What the task requires → The word "Open" marks the lines you need; copy each of them from the data.

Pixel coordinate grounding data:
▬▬▬

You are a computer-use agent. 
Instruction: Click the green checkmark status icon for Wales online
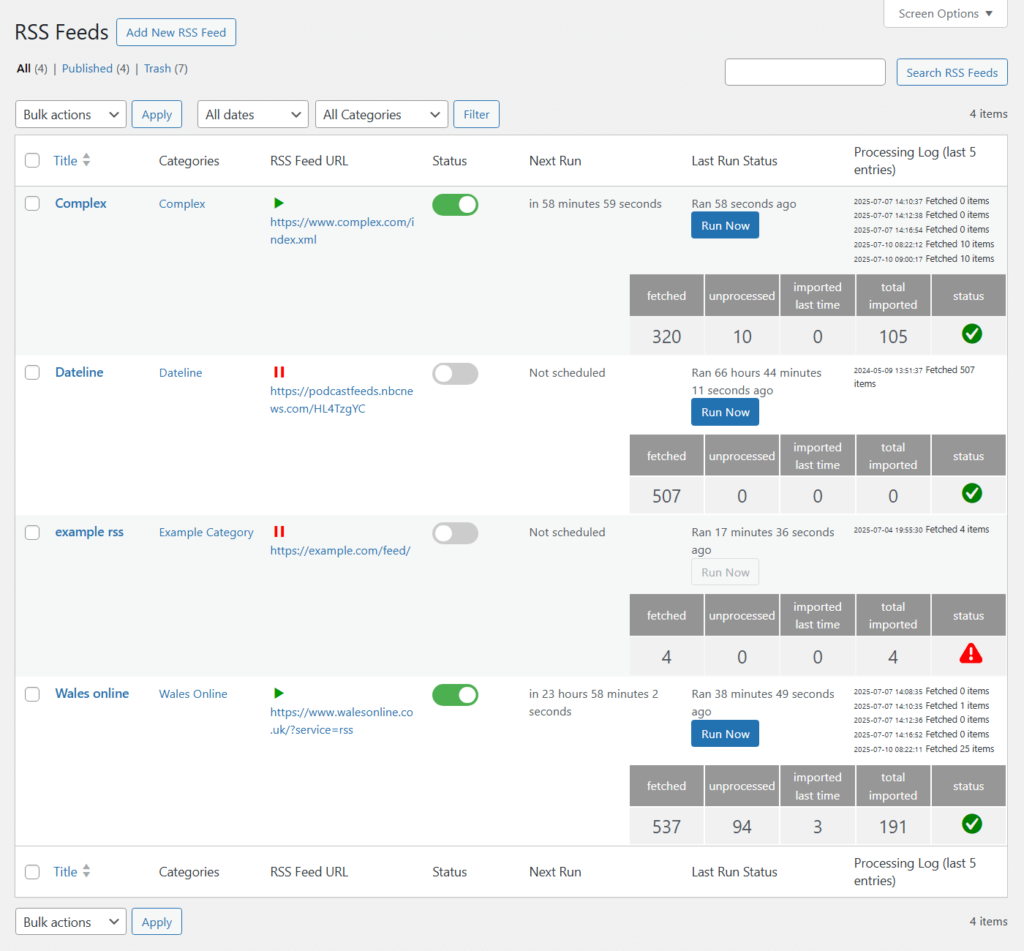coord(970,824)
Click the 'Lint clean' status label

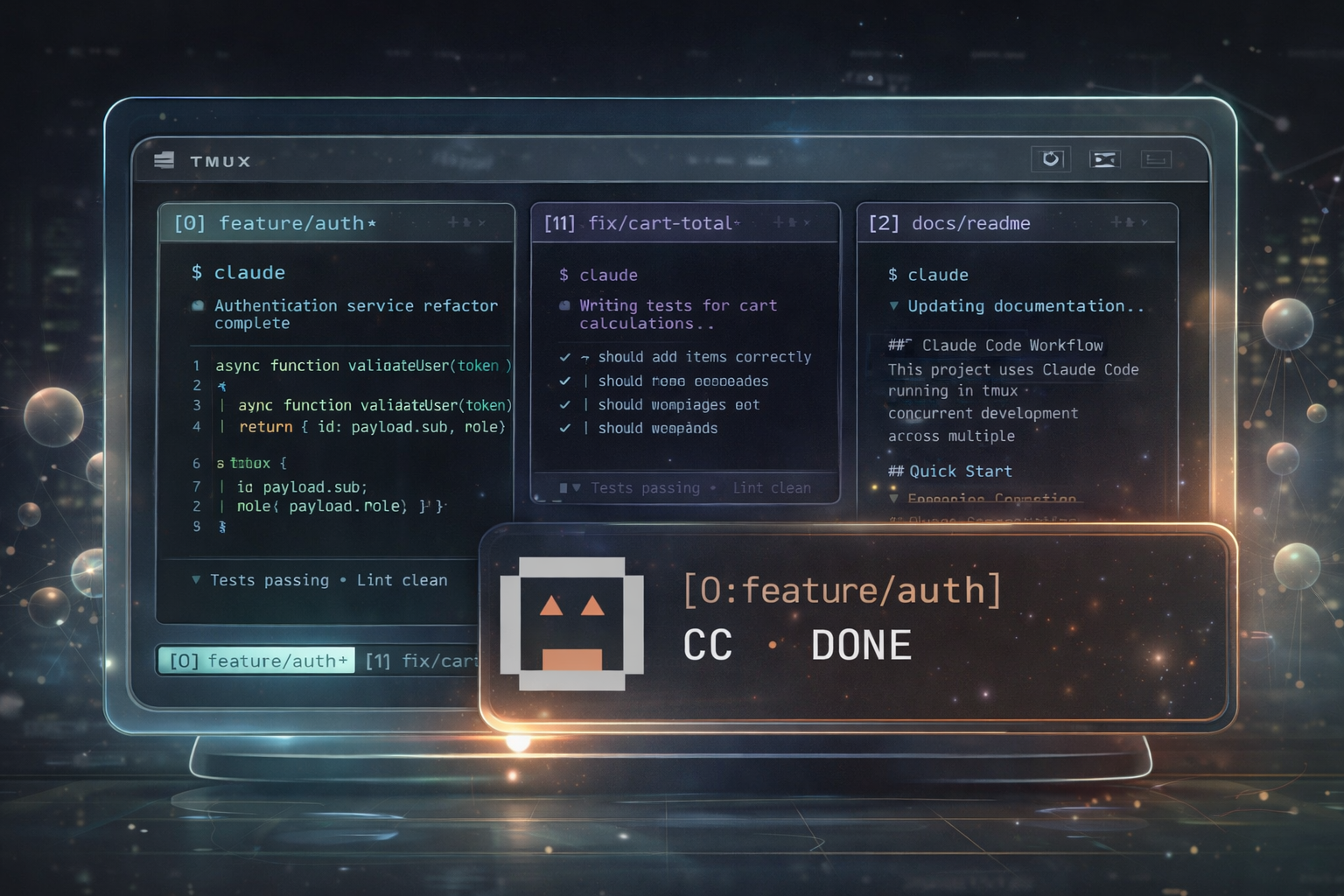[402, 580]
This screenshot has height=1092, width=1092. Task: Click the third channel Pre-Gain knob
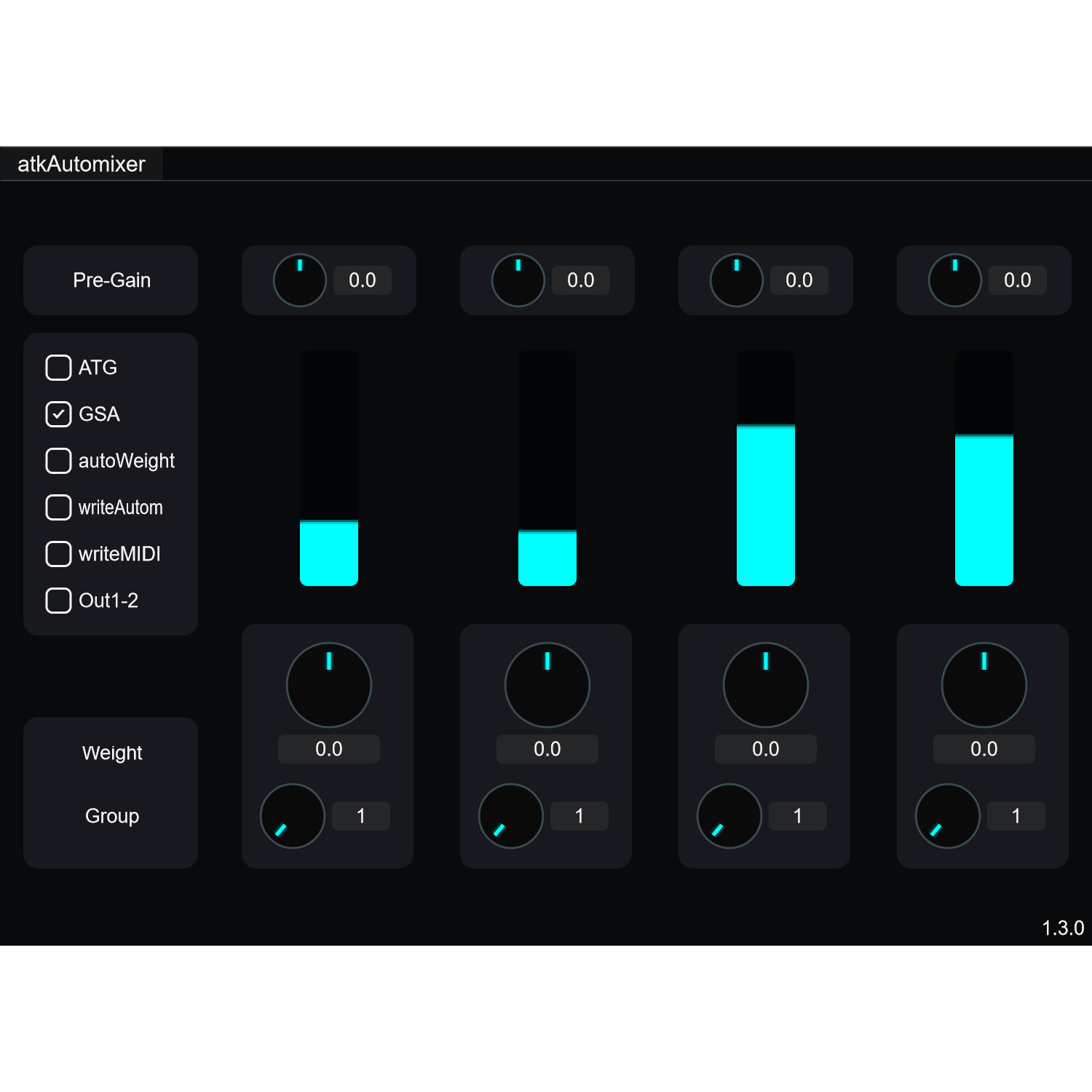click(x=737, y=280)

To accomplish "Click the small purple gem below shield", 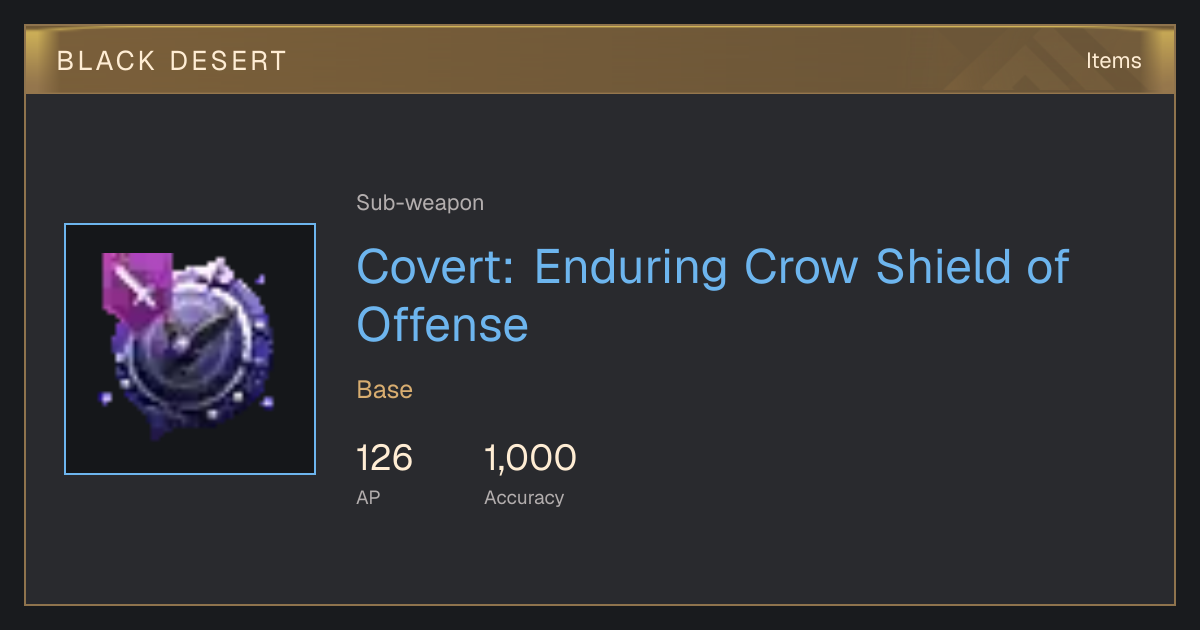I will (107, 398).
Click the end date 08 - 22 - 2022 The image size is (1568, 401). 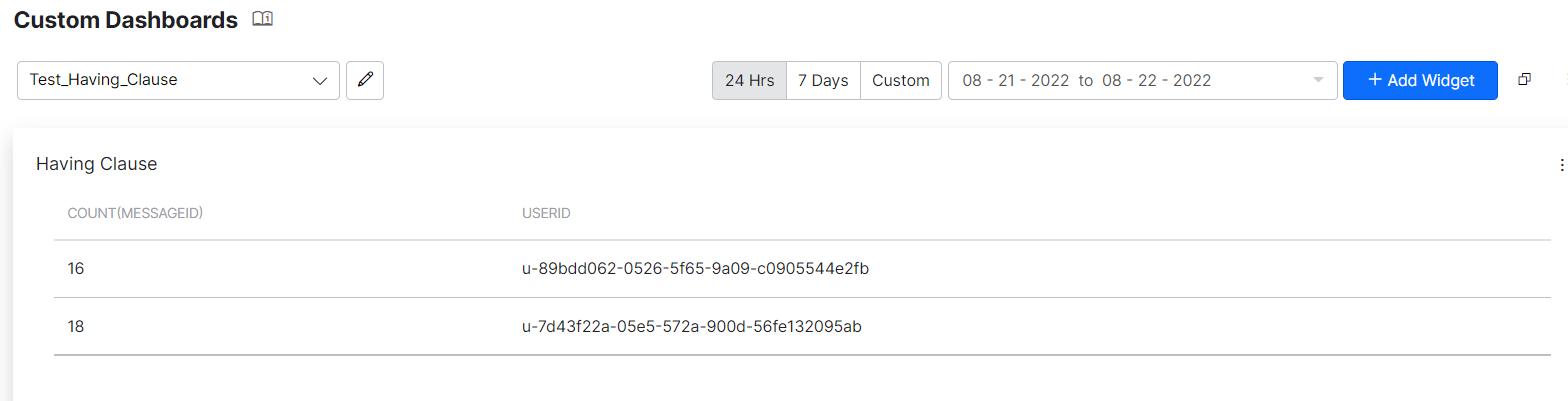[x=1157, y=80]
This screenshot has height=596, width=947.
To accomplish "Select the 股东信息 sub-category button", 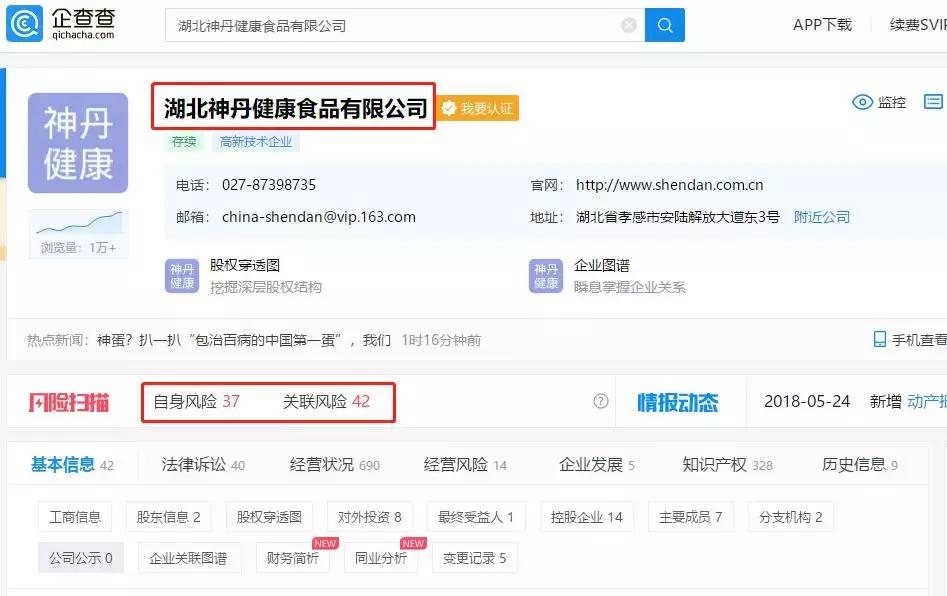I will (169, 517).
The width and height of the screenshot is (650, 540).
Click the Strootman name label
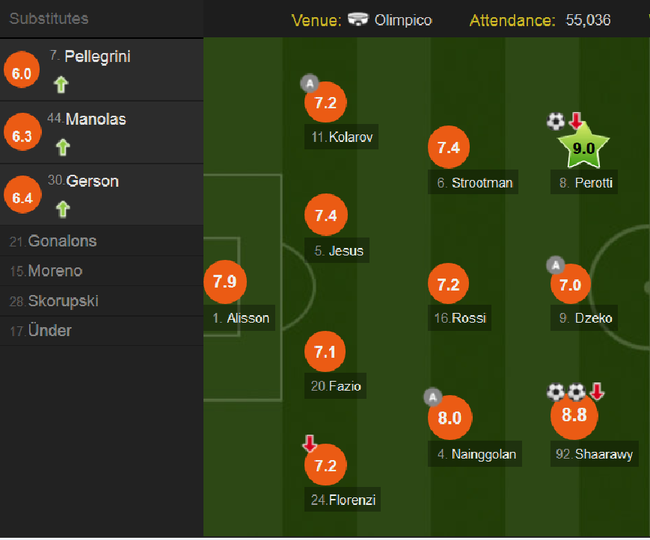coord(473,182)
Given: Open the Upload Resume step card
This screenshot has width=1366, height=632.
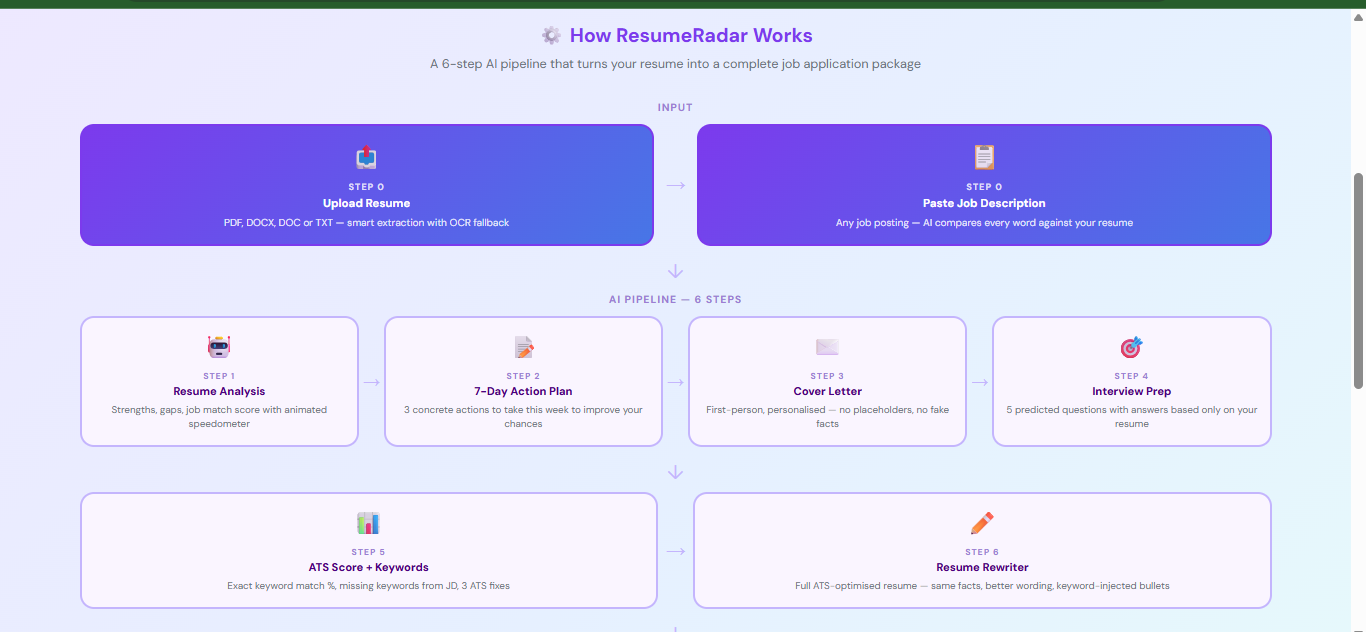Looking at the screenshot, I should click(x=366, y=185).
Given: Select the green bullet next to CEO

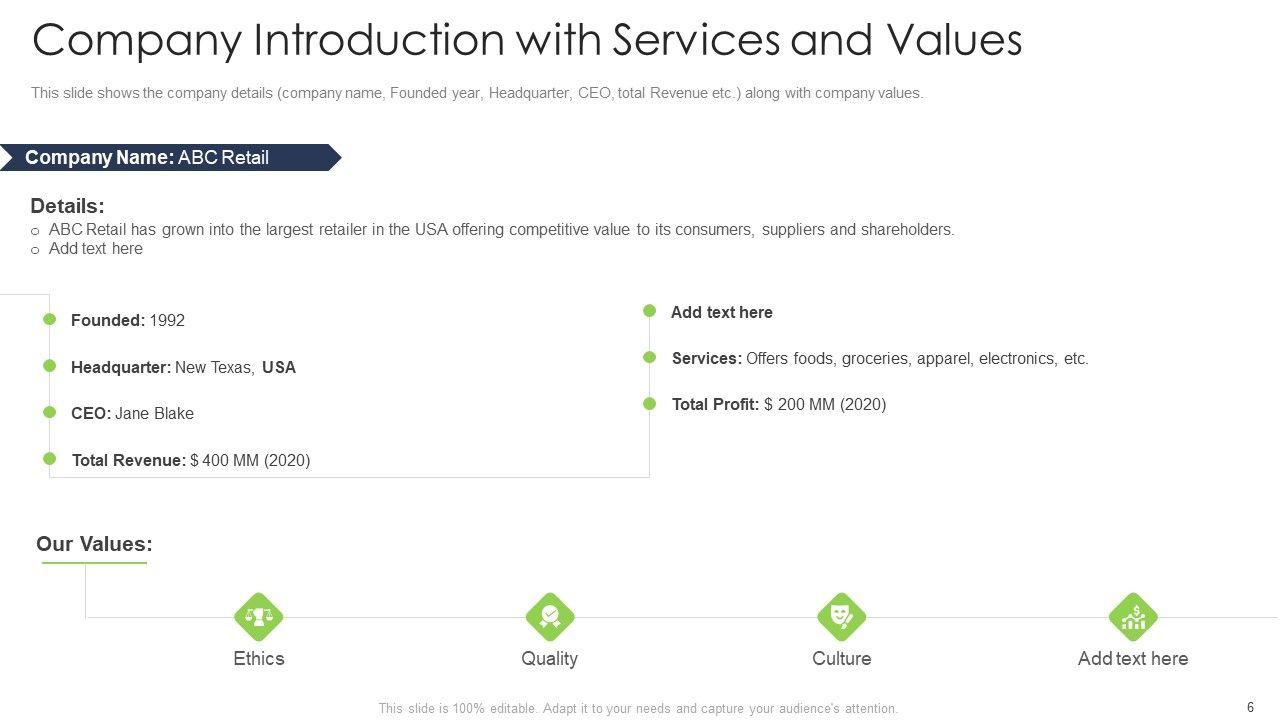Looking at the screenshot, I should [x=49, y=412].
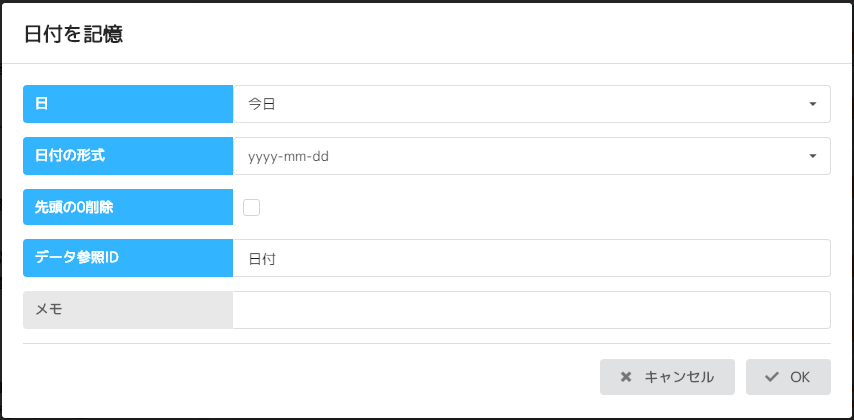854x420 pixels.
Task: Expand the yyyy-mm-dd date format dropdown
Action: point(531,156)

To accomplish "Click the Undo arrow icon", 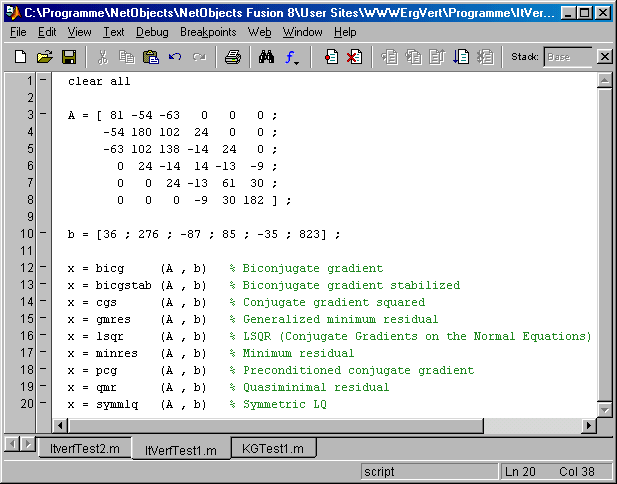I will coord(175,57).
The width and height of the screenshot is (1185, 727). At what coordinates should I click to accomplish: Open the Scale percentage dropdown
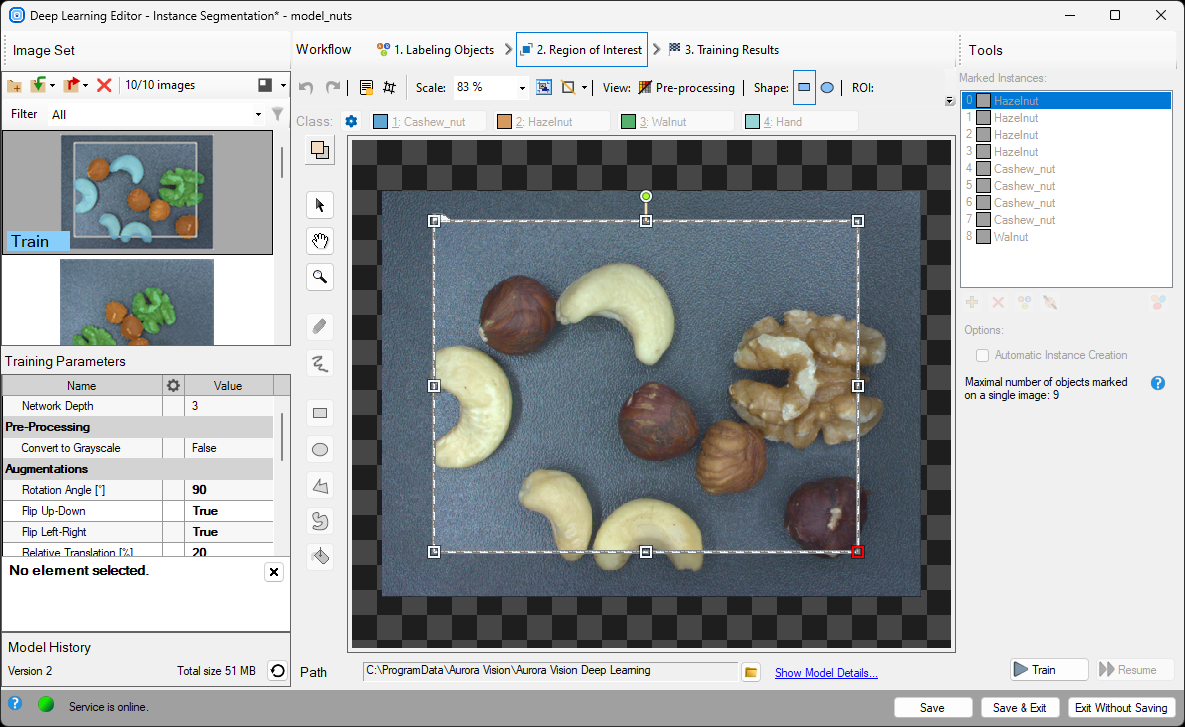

▬▬▬

Expected answer →
Given: Open the Upload Resume step card
The width and height of the screenshot is (1185, 727). At what coordinates should I click to accomplish: Open the Scale percentage dropdown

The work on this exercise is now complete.